CLINICAL DETAILS
A 72‐year‐old man presented abruptly with a grand mal seizure while he was dancing. He was admitted to our hospital and physical examination detected mild left upper limb paresis. His medical history included idiopathic hypertension and non insulin‐dependent diabetes, both under specific drug therapy. Cranial magnetic resonance imaging (MRI) revealed a 4 × 4 × 3‐cm extraaxial lesion, isointense on T1‐weighted images and hyperintense on T2‐weighted images, with heterogenous enhancement. It was located in the posterior right frontal convexity with poorly defined boundaries and remarkable perilesional edema (Fig. 1). The patient then underwent total microsurgical resection of the hypervascular intracranial mass. During operation, the tumor was found to be a mass partially encapsulated with dural attachment. The surgical appearance was felt to be atypical for meningioma. The dissection showed a prominent and arterialized venous drainage and no evident cleavage plane in some areas. A small piece of tumor was submitted for frozen section (Fig 2).
PATHOLOGICAL EXAMINATION
On macroscopic examination, the tumor was irregularly spherical (17 gm weight and 4 × 4 × 3 cm mass). Under a rough gray surface, an extensive solid and soft yellowish area emerged. Serial sections showed that this area occupied two‐third of the tumor. Histological examination showed a large central soft area that consisted of polyhedral cells with clear cytoplasm and mild atypia, arranged in alveolar and glandular patterns with scarce fibrovascular stroma (Fig 2). The peripheral zone was composed of uniform sheets of polygonal and spindle cells (2, 3). Psammoma bodies were also identified in the tumor (Fig. 3). Immunohistochemical staining for cytokeratin 8 (Fig. 4) and CD 10 (Fig. 5) showed positivity only in the clear cell component.
DIAGNOSIS
Metastatic clear‐cell type of renal carcinoma in a meningothelial meningioma.
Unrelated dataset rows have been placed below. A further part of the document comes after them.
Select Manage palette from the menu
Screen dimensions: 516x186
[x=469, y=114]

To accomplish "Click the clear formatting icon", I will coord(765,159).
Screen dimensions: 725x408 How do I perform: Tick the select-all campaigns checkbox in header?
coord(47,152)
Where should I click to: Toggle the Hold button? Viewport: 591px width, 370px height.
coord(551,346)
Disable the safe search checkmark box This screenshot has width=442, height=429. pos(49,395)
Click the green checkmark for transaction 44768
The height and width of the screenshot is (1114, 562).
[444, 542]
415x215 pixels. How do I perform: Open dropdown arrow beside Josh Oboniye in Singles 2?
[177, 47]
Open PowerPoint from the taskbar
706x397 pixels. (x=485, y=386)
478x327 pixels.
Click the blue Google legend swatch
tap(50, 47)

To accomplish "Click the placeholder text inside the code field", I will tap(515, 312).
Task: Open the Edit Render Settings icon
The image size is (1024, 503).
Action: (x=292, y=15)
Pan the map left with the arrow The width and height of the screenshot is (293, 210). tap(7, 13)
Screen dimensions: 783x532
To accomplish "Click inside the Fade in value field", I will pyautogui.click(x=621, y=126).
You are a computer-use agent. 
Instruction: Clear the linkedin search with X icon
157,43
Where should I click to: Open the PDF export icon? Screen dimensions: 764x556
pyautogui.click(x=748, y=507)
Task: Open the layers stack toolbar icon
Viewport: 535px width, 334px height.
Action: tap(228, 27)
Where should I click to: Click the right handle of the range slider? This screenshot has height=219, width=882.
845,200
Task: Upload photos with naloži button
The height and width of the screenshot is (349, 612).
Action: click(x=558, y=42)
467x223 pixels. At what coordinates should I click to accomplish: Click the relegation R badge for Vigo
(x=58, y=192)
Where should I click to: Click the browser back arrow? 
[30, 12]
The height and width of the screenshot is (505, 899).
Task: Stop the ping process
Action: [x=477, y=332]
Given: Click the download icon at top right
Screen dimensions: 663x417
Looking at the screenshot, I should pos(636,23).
He had an uneventful post‐operative period. The postoperative evaluation was completed with a body CT‐scan, which revealed a mass‐lesion in the right kidney and two nodules in the right lung. He underwent whole brain radiotherapy, right radical nephrectomy and adjuvant chemotherapy. The patient was neurological symptom‐free on follow‐up after 3 months.
DISCUSSION
Tumor to tumor metastasis is a rare pathological event. Meningiomas have been found to be the most common intracranial tumor to host a metastatic neoplasia. Among these, breast followed by lung carcinoma were the most common primary sites (1). Several theories and biological factors (metabolic, hemodynamic, hormonal, immunological and molecular) have been advanced concerning the genesis of this unusual event (2). Radiologic techniques cannot reliably exclude the presence of metastatic tumor within a meningioma, nor can they establish a definitive diagnosis between meningioma and dural metastasis (10). Both possibilities should be considered in those patients presenting with a solitary intracranial lesion suggestive of meningioma whether or not they harbor an extracranial primary tumor at the same time.
Brain metastases in renal cell carcinoma are not rare events, although it is very rare from a renal cell carcinoma staged T1‐2 without systemic metastases. Both metastases in advanced staging cases and isolated metastasis discovered some years after nephrectomy have been reported (7). Only a few cases of renal cell carcinoma metastasizing to an intracranial meningioma have been reported 3, 5, 6, 8, 9. In those cases, a primary renal tumor was known before the neurosurgical procedure. Our case is the first reported metastatic renal cell carcinoma within a meningothelial meningioma without previous knowledge of the existence of the primary malignant tumor.
Therefore, this case could be considered unique: tumor‐to tumor metastasis as the clinical onset of an extracranial neoplasia. Due to the overlapping in clinical presentation and despite advances in imaging, pathological examination is still required for its correct diagnosis. In such cases it is imperative to exclude the occurrence of collision between tumors. In order to assess a true metastasis in the tumor, criteria suggested by Campbell et al could be used (4).
ABSTRACT
Metastasis of an extracranial malignant neoplasm to a meningioma is a rare event. We report a case of a 72‐year‐old man who presented abruptly with a grand mal seizure. Neuroradiological examination revealed an extraaxial lesion located in the posterior right frontal convexity with poorly defined boundaries. Histological and immunohistochemical examination showed that the lesion was a meningothelial meningioma harboring metastatic renal cell carcinoma. The MRI could be indicative but not specific of this type of lesion. Some cases of intracranial meningiomas containing metastatic carcinomas have been published, but to our knowledge only five cases of renal cell carcinoma metastasizing to a meningioma have been reported. Possible explanations for this type of “tumor in tumor” lesion are reviewed.